A Lesson in Force Design on a Tight Budget from Jackie Fisher
There have been few, historical naval leaders more iconoclastic in their thinking and execution then Admiral Sir John Fisher of the U.K. Royal Navy. Known in the service as “Jackie” or “Jack” (synonymous with that of the average British sailor known as Jack Tar,” Fisher was no ordinary admiral such as were common in the late 19th and early 29th century Royal Navy. Fisher commanded at all available levels from paddle wheel frigates to ironclad battleships and finally the Mediterranean Fleet, Britain’s premier 19th century combat command. He also helped to develop the torpedo as an effective weapon for the Royal Navy through the creation of a separate engineering and testing establishment for the weapon. He spoke and wrote in “colourful” language and is credited by some sources as the first English language user to active mention the acronym “OMG” in written correspondence. Fisher may have entered the Navy “penniless and forlorn” as he put it in his memoir but developed strong connections with British leadership and especially the Royal family. He knew and had stayed with Queen Victoria’s household, was a close friend of her son King Edward VII, and the sovereign’s close advisor Lord Esher. These connections certainly helped to enable his rise, but Fisher achieved high rank on his own arduous work and effort.

--

JOB A —
Render the entries as a JSON list of strings, one string per line with blank lines omitted, starting with the line containing "Given: Open the 政策、安全和版权 menu" and going on through the end of the entries. Leave the pictures out of the answer.

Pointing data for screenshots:
--

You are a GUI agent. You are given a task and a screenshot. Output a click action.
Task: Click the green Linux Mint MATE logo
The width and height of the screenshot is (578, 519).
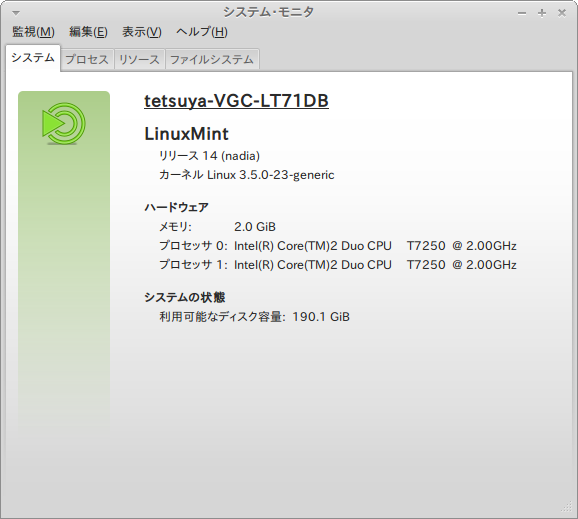click(64, 124)
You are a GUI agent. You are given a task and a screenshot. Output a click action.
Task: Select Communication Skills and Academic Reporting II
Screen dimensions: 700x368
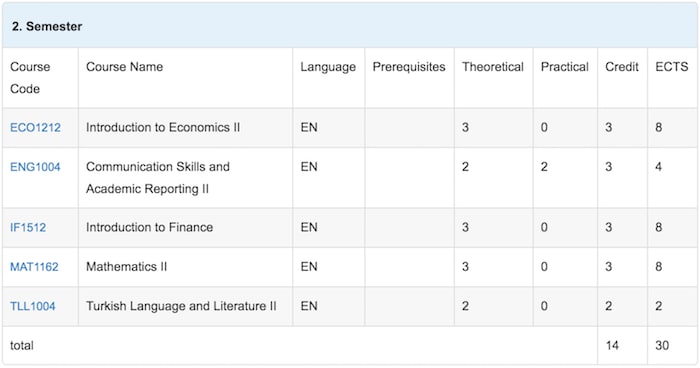(158, 178)
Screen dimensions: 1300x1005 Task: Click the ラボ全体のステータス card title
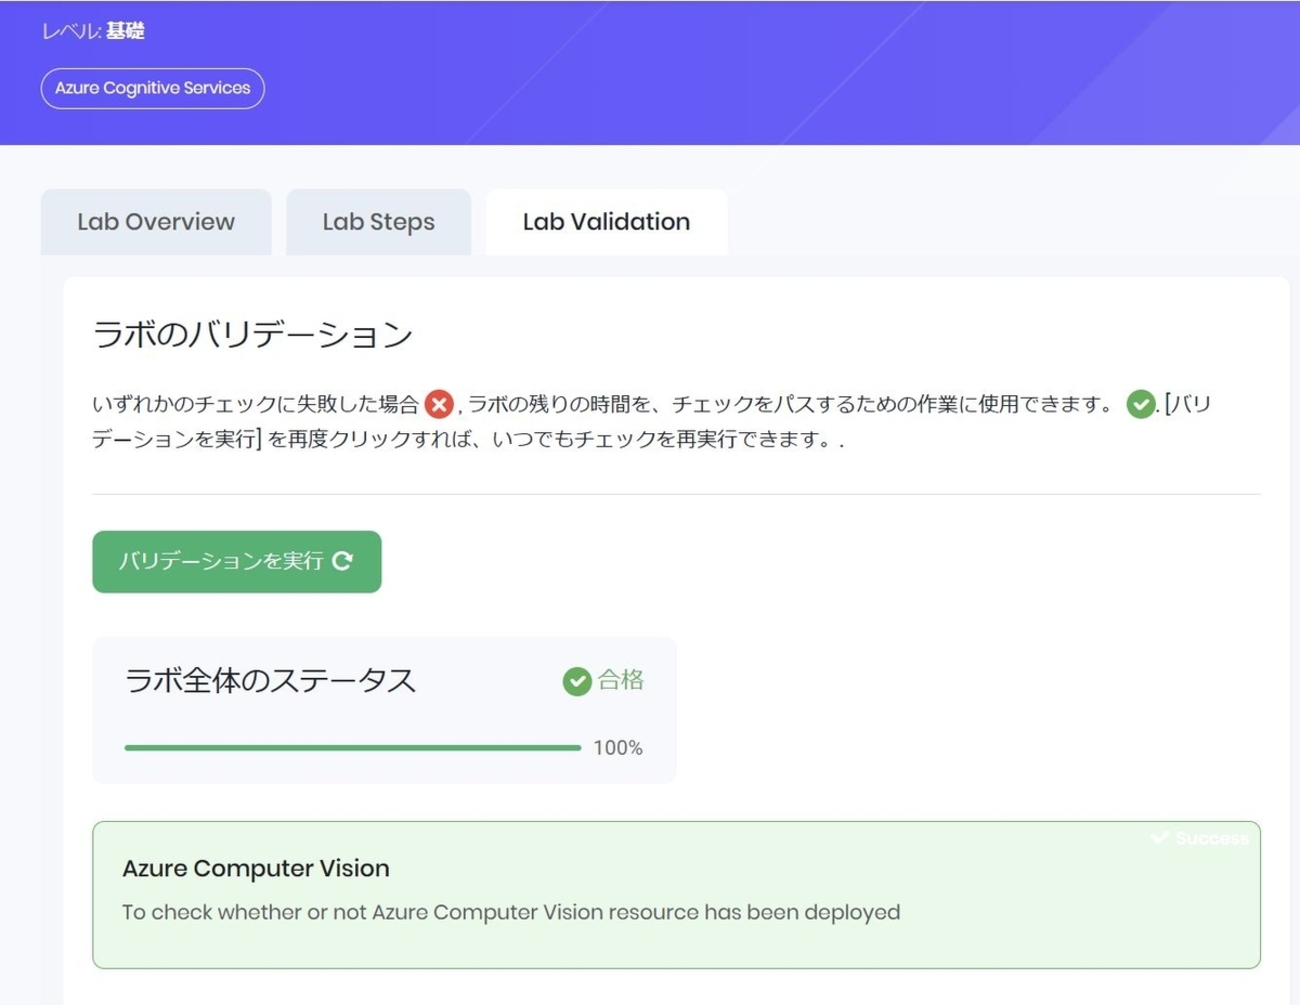point(270,680)
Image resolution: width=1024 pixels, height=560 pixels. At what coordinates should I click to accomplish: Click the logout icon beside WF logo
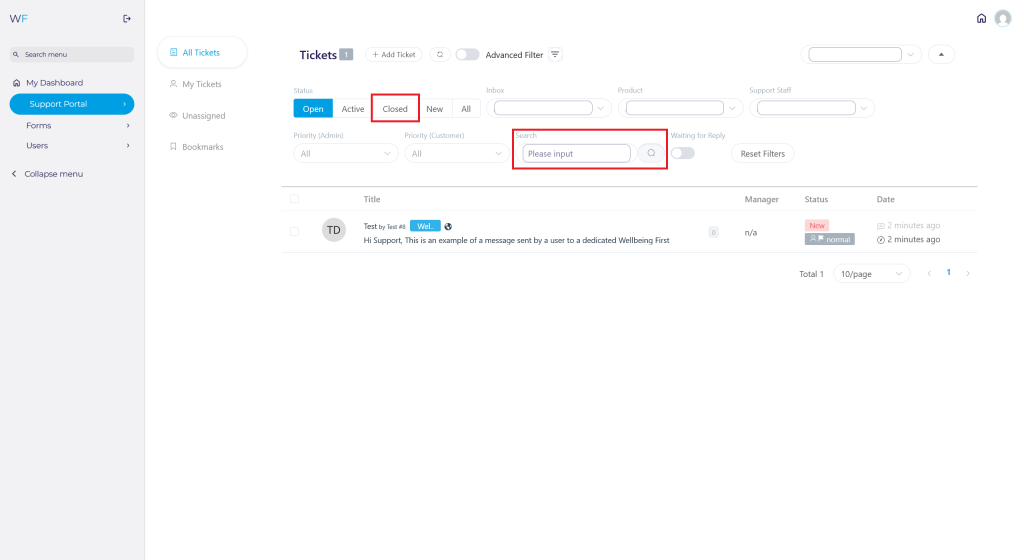pyautogui.click(x=126, y=18)
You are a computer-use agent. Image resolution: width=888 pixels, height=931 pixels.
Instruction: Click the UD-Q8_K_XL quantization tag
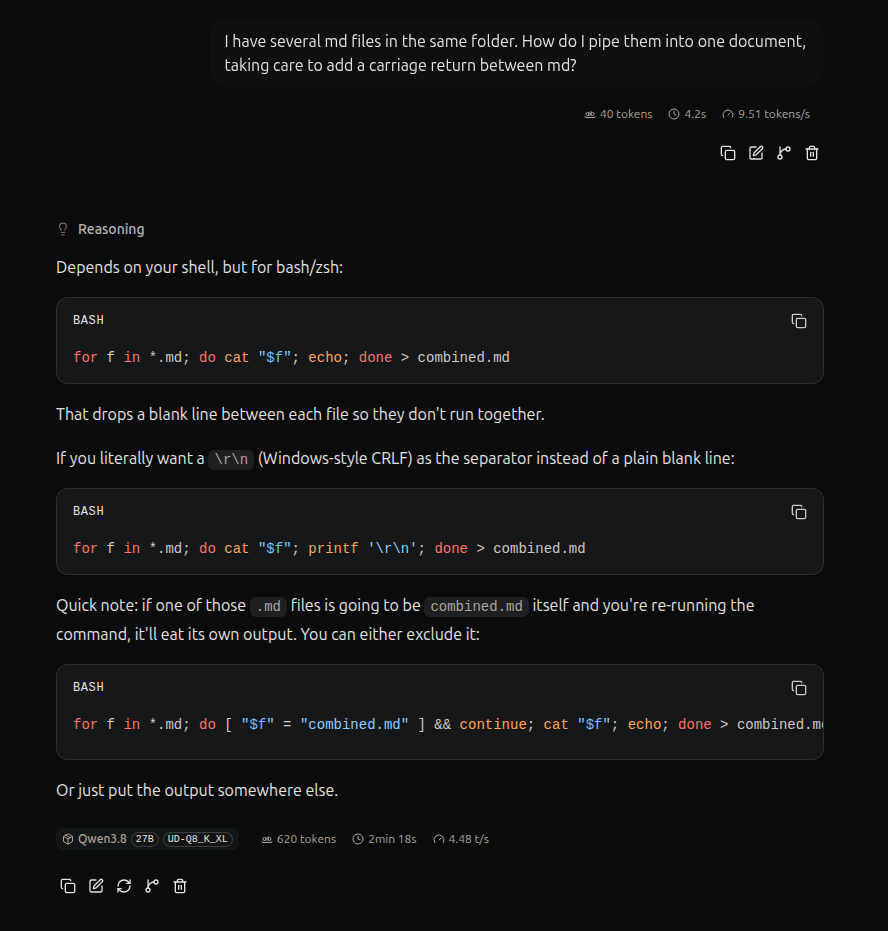197,839
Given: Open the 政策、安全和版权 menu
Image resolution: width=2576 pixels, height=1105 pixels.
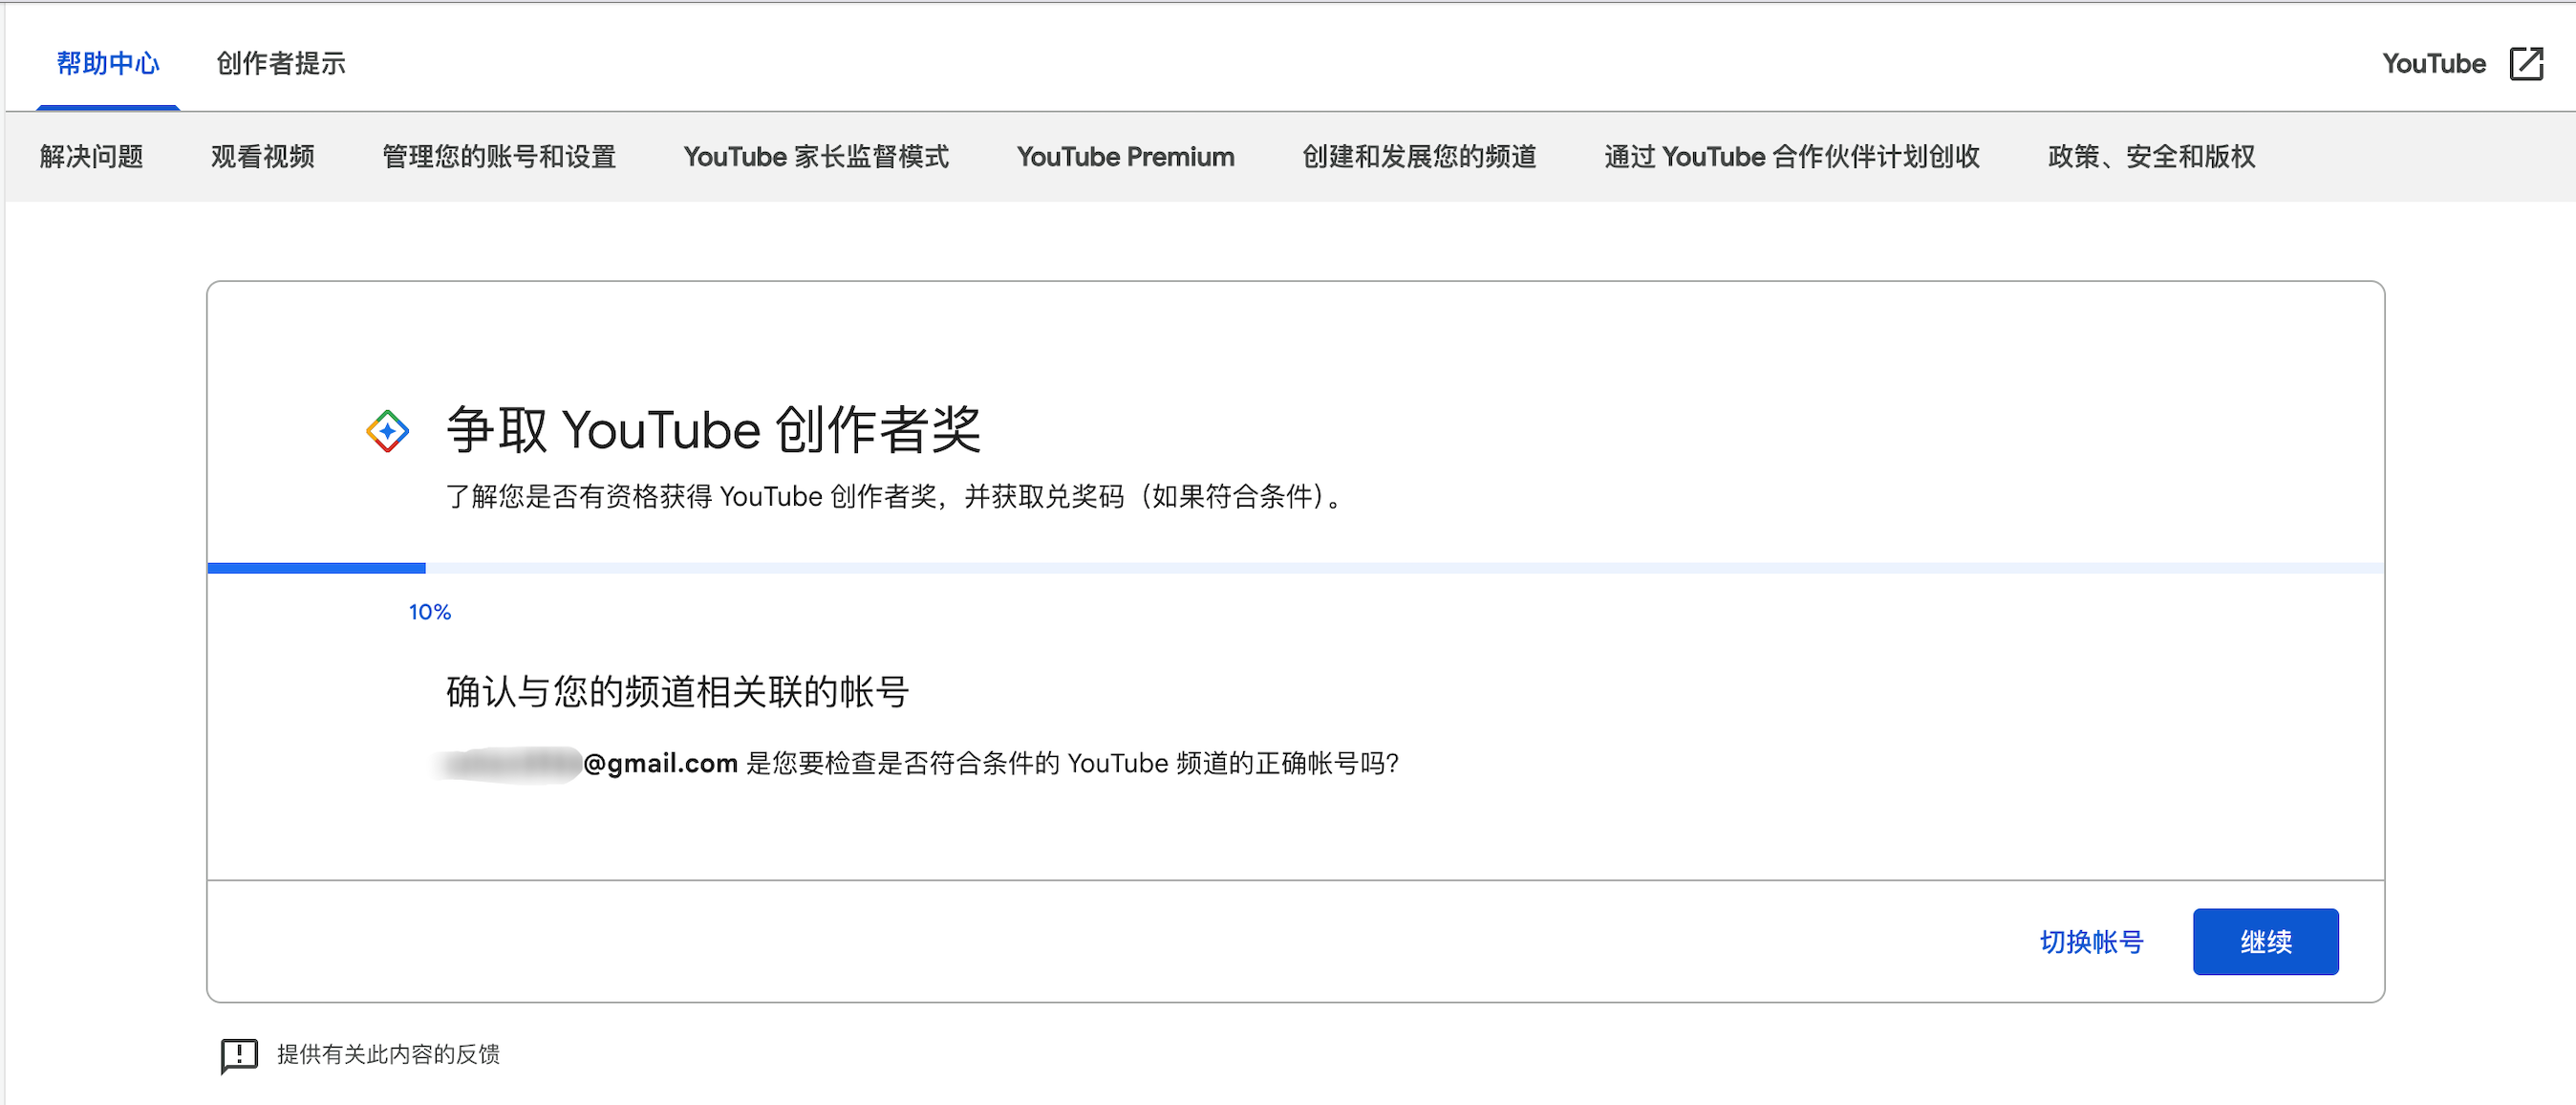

--

JOB B —
Carry on the passage about Admiral Jackie Fisher from the point where it ends.

FINAL ANSWER A —
[
  "Given: Open the 政策、安全和版权 menu",
  "Image resolution: width=2576 pixels, height=1105 pixels."
]

FINAL ANSWER B —
Following his seagoing commands Fisher became the Royal Navy’s chief of personnel and support bases as Second Sea Lord, where he promoted a number of reforms including the extension of training of naval cadets from 2 to 4 years in length, and the combination of line and engineering officer specialties into one, integrated naval officer corps. His rising flag officer career was followed with interest by political leaders and in 1904 the First Lord of the Admiralty Lord Selbourne had Fisher appointed as First Sea Lord; the professional leader of the Royal Navy and rough equivalent of the U.S. Navy Chief of Naval Operations CNO.) While Fisher is well known for his second tour as First Sea Lord with First Lord of the Admiralty Winston Churchill, and the failed World War 1 Gallipoli campaign, he was also an expert in naval force design and carried out one of the most radical such changes in Royal Navy history from 1904 to 1910.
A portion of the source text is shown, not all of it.